The initial focus of our office will be on "assistant" or "associate" systems. The idea is to create an artificial system that could be a persistent, long-term partner for a person; this associate system would share experiences with its user and learn from those experiences. By being cognizant of the experiences of the user, the assistant system could be more effective in its communication. One can imagine an artificial executive assistant that becomes more and more personalized to its user over time, or a commander's associate that would become a dedicated partner for a battlefield commander, helping to anticipate his or her needs and removing the burden of administrative overhead.

Our effort will of necessity be multi-disciplinary, and will need to draw on many aspects of Computer Science. Despite its high-level focus on cognition, it will need serious participation from the systems, networking, security, and software communities, among others. The notion of architecture will be important throughout this work--truly cognitive systems are likely to be complex combinations of reactive processes, more thoughtful, deliberative processes, and reflective processes that capture self-awareness and help make the system robust in the face of unforeseen circumstances. Core technology will include learning, knowledge representation, reasoning, communication, perception, and multi-agent systems.

Why Now?

Many of the goals of our Cognitive Systems initiative are familiar. What makes us think that we are in a substantially better position to accomplish them now than we were before? We see several key factors: 1) improvements in computer hardware will soon give us computational substrates with the size and power to match the computational capability of animal and perhaps human brains; 2) the "Decade of the Brain" has brought us unprecedented insights from neuroscience, giving us new models of how the human brain works; and 3) there have been numerous successful deployments of a wide variety of artificial intelligence technologies, ranging from autonomous control of deep space missions to pragmatic machine learning improvements in speech understanding and data mining applications. While none of these or other factors is individually definitive, we believe that the convergence of computing power, knowledge of the brain, and practical experience in deploying reasoning and learning technology is remarkable.

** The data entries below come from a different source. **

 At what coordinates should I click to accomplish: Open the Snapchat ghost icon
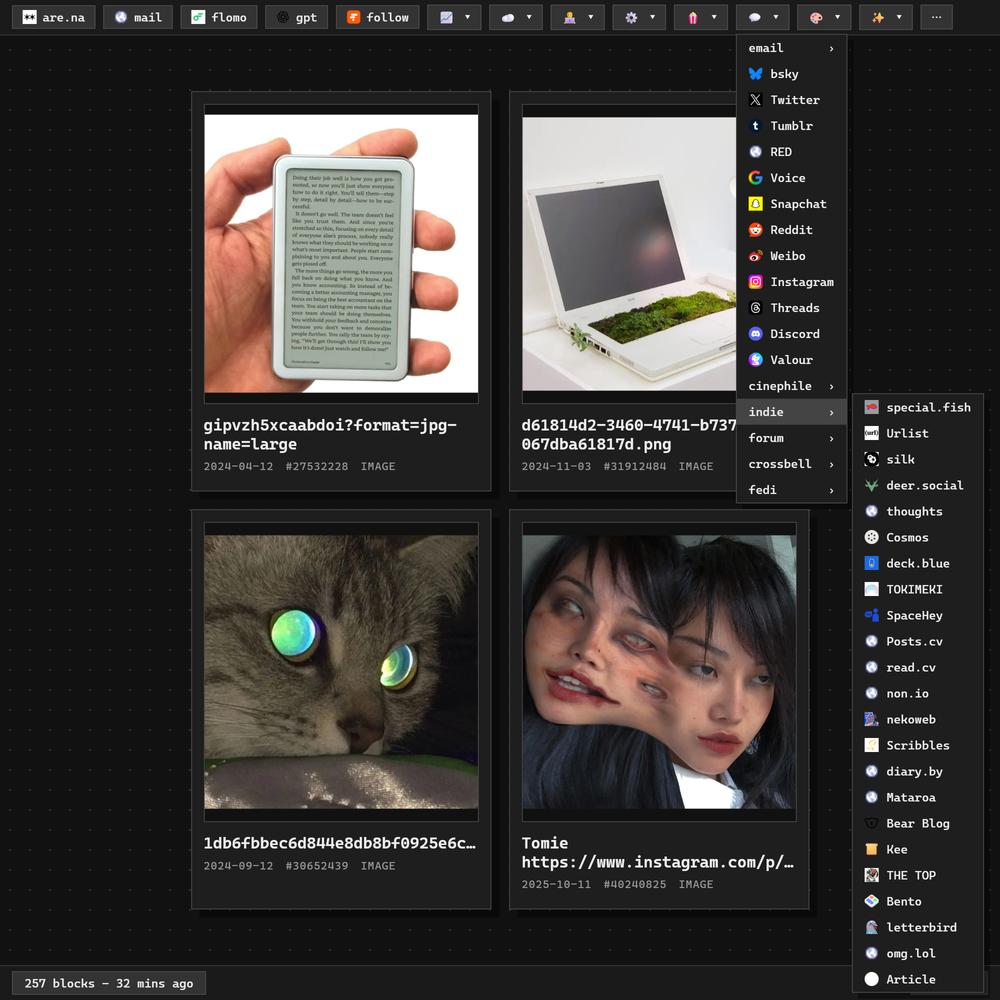pyautogui.click(x=756, y=204)
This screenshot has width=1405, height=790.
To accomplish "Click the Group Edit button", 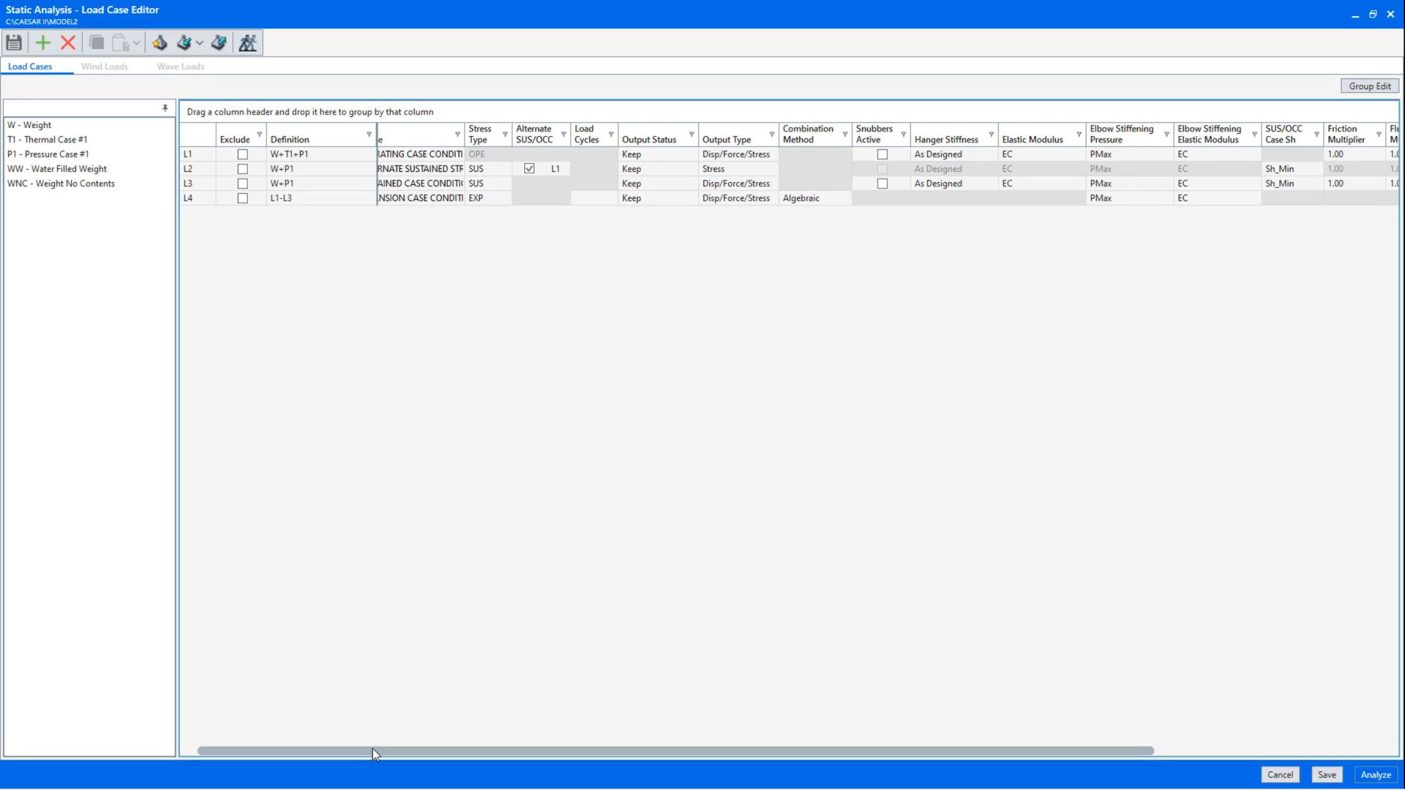I will click(1369, 86).
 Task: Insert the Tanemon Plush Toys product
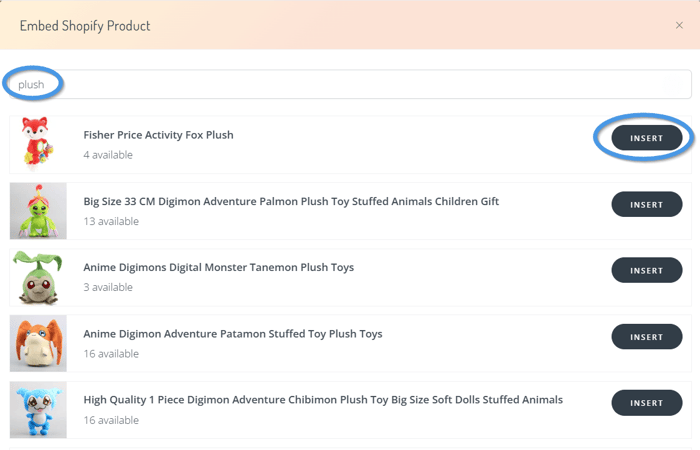pyautogui.click(x=646, y=270)
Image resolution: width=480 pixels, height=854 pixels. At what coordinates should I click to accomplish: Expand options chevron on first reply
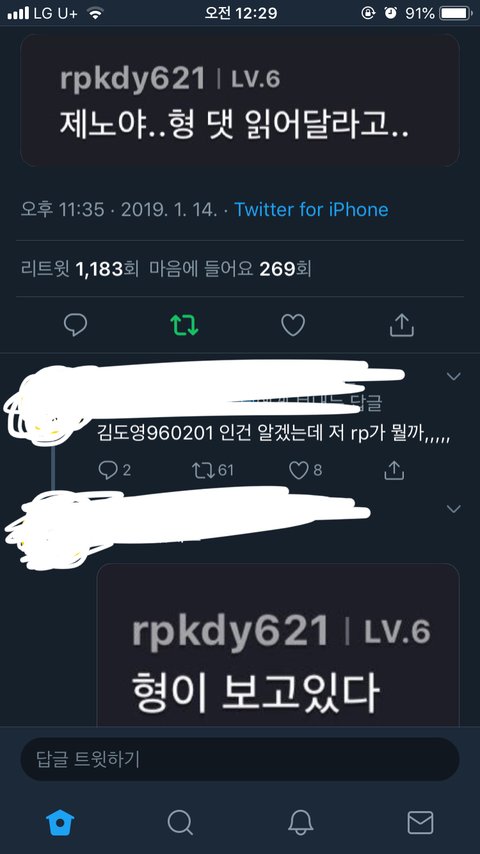click(x=453, y=376)
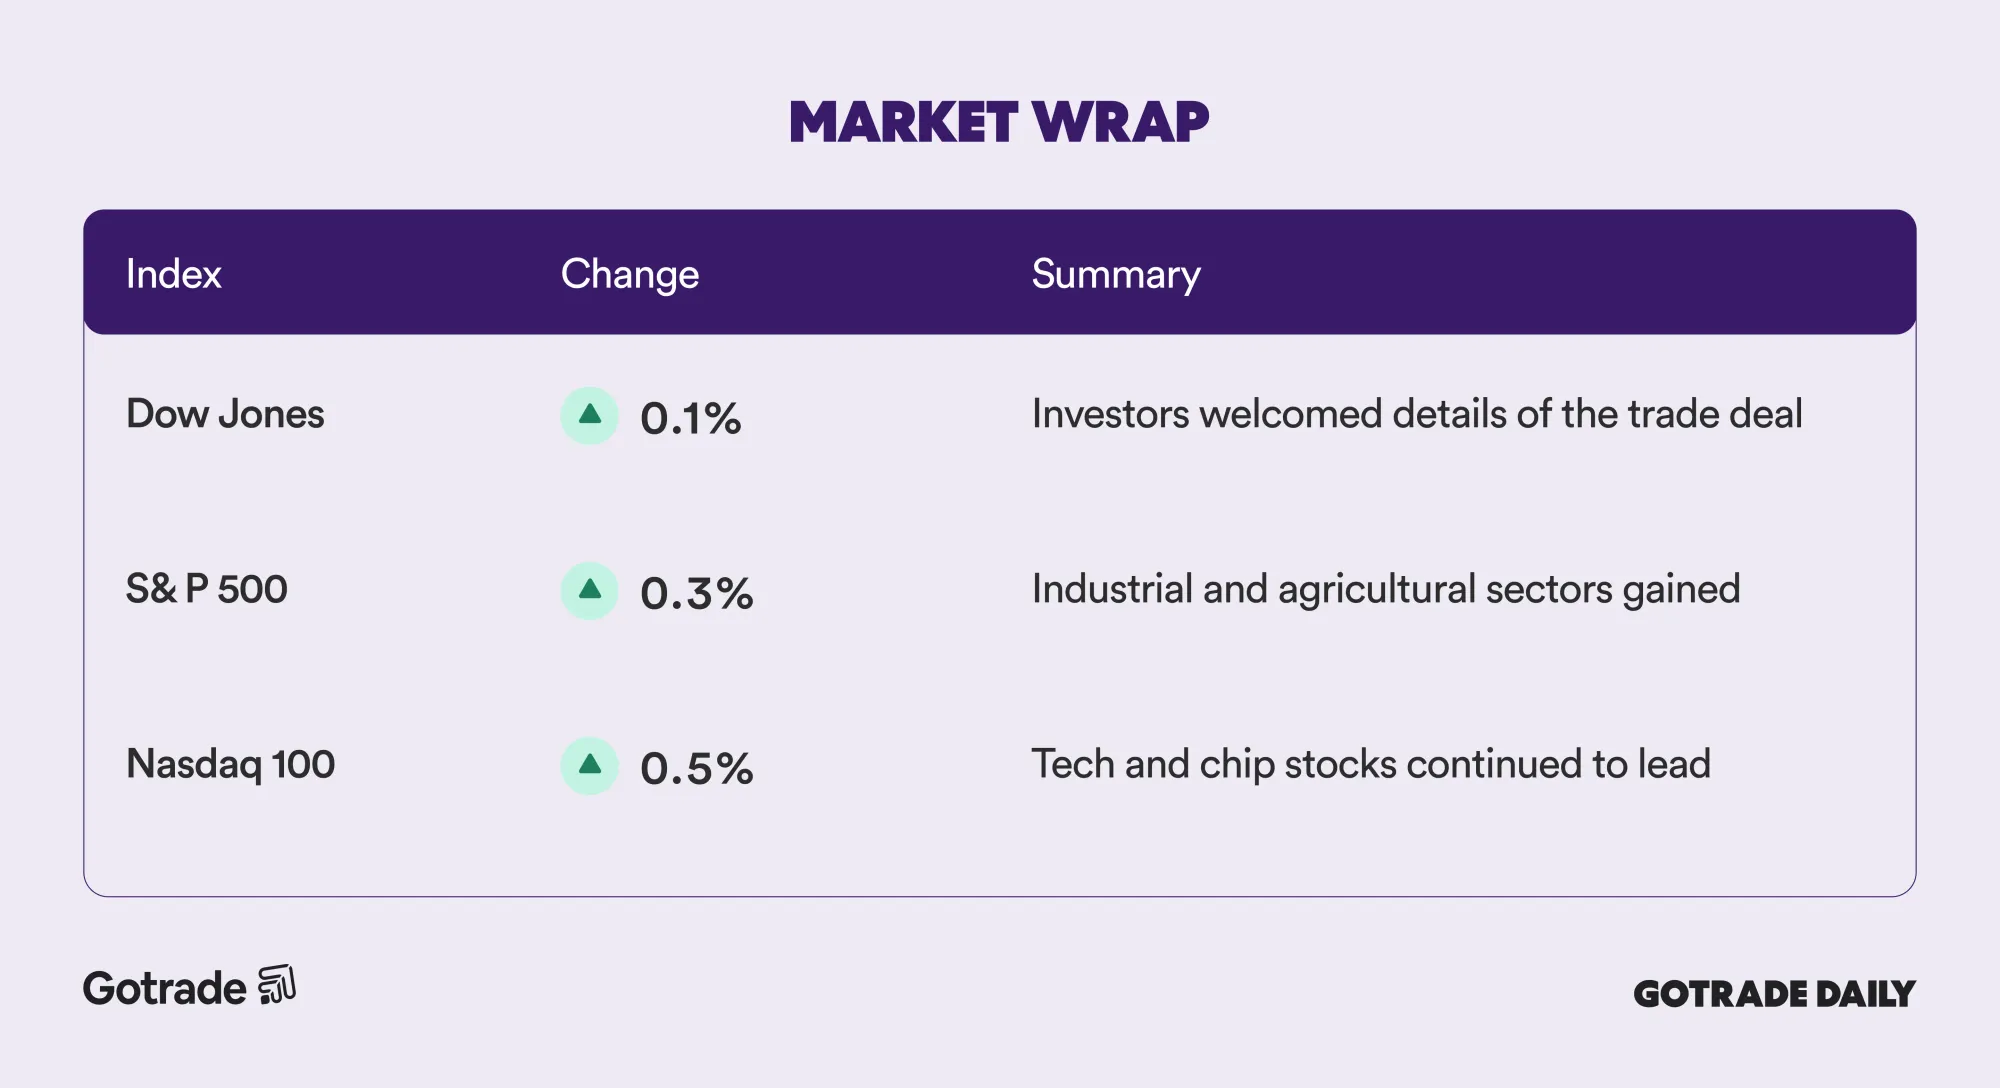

As in many research endeavors, there is significant risk in this kind of initiative, but there is also extraordinary opportunity at a time when dramatically different approaches are urgently needed.

A Challenge for Computing Researchers

Just as the original IPTO owed its success to the energetic and creative talent in the then emerging field of Computer Science, our office must rely on the brainpower and imagination of research teams across the country. While we have issued a Broad Agency Announcement (DARPA BAA 02-21) that lays out our overall vision for Cognitive Systems, that vision cannot be realized without the individual and collaborative breakthroughs that have been the hallmark of American ingenuity.

Put simply: we need your good ideas. We encourage you to use our BAA as a catalyst for breakthrough thinking that might dramatically advance the state of the art.

We also need new Program Managers to help us define the programs that will bring our vision to life (and to secure the necessary funding). We're looking for a few passionate visionaries who want to have an impact on a national scale on our country's security and defense.

Off and Running

The revitalized IPTO is off and running. While our plans are ambitious, we believe we have no choice but to try something dramatically different in computing, lest we become victims of the complexity we have helped create. If we succeed, computer systems will be able to do substantially more powerful things. They will become easier to build and use, and will last longer. They will become the cooperative and supportive kind of partners that our predecessors imagined, and their novel capabilities will open new possibilities for both humans and machines. We hope you will join us in making cognitive systems a reality.


Ron Brachman is Director and Zachary Lemnios is Deputy Director of IPTO at DARPA.